● **Your task**
Could you output exactly the lines from the one containing "The image size is (2323, 1229)." through the end of the records below, and nothing more?

(Dataset records)
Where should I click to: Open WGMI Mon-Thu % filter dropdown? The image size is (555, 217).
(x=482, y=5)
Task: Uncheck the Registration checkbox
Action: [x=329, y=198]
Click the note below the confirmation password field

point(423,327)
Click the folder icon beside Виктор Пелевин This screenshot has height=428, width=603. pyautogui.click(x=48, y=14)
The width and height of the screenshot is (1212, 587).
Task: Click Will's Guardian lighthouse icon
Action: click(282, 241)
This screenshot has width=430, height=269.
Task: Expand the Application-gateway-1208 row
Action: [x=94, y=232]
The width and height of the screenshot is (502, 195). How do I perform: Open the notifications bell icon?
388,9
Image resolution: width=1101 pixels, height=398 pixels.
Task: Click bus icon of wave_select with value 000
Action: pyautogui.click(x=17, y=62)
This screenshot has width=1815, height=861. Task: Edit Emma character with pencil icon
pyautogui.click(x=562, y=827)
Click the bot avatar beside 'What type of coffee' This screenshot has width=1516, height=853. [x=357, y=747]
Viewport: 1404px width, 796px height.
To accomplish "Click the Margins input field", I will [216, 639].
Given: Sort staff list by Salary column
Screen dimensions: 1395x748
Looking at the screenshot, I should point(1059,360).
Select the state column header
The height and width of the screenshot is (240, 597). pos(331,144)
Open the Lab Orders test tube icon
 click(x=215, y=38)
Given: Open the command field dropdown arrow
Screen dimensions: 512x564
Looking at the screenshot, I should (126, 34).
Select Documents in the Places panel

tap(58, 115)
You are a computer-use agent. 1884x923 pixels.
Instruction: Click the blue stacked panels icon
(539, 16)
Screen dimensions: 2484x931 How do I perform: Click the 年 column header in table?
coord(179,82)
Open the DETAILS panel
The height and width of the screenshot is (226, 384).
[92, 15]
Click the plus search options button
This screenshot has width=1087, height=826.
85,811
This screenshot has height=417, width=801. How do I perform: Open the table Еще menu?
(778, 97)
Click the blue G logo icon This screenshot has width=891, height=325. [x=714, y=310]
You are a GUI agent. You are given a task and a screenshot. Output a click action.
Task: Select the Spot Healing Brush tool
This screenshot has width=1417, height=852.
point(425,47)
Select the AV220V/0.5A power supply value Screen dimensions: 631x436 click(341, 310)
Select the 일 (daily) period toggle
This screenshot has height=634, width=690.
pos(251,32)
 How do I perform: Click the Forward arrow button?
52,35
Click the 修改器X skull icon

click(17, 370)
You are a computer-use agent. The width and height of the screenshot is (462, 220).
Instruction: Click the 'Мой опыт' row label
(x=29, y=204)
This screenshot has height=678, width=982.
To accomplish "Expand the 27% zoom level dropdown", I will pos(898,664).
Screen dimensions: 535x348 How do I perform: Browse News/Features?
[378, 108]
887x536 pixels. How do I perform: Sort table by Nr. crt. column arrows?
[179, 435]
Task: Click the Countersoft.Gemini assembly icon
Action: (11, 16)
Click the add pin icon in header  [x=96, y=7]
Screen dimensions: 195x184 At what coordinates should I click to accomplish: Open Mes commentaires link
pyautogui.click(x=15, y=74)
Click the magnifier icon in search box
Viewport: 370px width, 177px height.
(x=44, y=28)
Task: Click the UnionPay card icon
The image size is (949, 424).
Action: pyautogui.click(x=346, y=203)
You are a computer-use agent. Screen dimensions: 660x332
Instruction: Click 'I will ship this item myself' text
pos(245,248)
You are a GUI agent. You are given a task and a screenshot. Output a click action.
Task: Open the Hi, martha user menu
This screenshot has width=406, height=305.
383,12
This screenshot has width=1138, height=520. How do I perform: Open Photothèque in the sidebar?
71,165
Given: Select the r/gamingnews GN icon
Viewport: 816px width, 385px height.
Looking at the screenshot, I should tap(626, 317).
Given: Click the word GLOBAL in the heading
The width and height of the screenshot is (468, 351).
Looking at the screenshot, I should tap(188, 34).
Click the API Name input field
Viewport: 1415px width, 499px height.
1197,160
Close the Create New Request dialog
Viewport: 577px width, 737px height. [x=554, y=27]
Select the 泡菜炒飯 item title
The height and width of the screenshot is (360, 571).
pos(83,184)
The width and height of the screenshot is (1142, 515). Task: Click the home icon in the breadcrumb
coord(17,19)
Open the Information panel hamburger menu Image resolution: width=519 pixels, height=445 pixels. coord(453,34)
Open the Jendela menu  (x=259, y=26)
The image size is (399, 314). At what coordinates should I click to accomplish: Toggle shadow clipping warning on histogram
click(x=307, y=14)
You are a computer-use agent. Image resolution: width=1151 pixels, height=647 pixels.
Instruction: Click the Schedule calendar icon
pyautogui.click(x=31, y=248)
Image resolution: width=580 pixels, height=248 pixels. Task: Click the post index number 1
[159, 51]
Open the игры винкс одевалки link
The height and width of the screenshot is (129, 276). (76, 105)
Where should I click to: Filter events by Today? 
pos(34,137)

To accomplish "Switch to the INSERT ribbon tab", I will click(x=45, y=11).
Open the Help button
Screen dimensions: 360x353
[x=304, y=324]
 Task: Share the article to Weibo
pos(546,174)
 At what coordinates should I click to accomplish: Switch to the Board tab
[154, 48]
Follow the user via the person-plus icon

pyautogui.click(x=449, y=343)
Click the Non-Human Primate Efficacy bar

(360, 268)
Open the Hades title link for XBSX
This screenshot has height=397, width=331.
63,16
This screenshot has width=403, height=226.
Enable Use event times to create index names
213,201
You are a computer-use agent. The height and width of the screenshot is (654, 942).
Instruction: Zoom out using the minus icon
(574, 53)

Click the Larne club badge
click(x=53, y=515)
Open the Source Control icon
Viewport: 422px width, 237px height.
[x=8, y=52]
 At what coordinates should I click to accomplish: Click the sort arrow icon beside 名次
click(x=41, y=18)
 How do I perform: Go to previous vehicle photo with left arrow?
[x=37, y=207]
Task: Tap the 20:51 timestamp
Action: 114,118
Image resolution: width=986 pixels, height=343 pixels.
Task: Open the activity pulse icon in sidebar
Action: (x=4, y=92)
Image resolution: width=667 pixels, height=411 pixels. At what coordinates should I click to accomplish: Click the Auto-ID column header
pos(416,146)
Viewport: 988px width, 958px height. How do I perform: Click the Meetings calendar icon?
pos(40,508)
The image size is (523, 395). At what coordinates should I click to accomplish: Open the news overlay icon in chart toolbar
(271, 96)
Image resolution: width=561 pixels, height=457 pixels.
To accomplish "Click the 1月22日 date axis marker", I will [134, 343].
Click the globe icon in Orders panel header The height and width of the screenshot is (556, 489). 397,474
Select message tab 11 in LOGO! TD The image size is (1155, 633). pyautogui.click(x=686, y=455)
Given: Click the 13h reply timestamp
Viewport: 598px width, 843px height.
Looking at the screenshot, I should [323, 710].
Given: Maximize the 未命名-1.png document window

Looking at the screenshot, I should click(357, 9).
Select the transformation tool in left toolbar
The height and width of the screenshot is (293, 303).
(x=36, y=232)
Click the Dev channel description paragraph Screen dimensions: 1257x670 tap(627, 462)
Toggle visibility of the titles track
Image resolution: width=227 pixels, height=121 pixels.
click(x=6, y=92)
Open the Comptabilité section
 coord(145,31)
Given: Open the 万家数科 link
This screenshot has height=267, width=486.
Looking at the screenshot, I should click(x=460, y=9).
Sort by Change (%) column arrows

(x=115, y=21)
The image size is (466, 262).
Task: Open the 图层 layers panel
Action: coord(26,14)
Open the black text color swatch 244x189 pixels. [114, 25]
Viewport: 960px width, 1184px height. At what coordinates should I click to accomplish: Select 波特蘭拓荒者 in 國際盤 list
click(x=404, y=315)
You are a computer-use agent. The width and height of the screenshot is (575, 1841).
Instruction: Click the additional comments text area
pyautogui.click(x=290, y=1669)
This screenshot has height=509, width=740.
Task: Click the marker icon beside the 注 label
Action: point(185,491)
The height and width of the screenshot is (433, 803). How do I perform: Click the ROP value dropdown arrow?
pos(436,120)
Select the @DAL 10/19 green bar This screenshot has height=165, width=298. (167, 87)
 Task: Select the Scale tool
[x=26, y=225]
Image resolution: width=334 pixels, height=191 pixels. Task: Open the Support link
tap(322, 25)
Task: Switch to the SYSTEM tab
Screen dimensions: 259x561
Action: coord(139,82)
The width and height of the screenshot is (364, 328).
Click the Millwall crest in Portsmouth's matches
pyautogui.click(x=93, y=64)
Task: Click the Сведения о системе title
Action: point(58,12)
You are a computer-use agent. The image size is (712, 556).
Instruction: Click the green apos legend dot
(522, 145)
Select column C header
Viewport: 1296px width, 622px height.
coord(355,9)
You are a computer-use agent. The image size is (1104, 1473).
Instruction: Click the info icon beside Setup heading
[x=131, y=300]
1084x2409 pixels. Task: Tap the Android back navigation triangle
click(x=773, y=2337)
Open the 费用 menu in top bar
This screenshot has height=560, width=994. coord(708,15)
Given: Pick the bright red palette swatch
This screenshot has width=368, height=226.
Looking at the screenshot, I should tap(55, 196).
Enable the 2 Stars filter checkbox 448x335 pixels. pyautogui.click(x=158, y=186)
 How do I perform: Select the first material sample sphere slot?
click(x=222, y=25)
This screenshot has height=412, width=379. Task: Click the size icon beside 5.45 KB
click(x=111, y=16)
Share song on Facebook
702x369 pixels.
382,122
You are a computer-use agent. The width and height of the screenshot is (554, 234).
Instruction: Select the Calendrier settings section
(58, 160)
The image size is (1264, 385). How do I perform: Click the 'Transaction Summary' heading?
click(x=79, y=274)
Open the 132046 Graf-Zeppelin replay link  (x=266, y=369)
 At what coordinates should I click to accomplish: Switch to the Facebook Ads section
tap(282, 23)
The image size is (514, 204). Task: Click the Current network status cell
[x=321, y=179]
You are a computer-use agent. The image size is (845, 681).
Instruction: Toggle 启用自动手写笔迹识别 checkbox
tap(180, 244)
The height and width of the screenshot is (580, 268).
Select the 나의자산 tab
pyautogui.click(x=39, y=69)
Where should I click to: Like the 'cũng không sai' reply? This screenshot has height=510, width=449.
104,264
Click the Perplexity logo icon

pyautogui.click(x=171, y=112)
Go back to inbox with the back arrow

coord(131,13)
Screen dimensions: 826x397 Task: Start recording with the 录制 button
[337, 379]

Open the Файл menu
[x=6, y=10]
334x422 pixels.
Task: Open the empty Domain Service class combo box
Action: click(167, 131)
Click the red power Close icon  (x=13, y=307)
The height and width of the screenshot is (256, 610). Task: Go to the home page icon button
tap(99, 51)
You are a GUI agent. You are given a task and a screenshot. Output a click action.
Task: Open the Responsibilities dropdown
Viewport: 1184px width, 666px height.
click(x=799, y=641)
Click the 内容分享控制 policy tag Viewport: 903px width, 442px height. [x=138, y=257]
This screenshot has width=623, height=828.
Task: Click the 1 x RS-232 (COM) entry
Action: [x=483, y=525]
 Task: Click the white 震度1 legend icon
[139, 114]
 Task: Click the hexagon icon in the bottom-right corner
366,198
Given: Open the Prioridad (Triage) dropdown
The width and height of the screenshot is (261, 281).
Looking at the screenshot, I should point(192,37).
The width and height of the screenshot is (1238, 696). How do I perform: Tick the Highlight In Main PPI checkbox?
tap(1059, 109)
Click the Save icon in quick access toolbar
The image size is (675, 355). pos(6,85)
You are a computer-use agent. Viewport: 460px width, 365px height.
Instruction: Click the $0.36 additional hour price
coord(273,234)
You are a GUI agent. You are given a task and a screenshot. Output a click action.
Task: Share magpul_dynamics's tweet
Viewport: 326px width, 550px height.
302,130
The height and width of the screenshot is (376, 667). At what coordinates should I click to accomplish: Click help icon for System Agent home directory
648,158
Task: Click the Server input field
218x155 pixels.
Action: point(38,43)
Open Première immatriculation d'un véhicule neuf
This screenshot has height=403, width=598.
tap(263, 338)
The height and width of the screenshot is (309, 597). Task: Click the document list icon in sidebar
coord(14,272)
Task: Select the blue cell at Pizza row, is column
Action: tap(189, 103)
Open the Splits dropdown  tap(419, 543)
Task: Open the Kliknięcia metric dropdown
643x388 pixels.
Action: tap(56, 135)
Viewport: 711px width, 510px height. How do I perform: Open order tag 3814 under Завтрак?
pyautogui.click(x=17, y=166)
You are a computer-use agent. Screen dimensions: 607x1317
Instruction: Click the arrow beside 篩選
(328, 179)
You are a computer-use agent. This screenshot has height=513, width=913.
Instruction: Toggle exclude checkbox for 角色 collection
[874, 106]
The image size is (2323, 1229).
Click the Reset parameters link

● **Response below**
The image size is (2323, 1229).
Click the Reset parameters link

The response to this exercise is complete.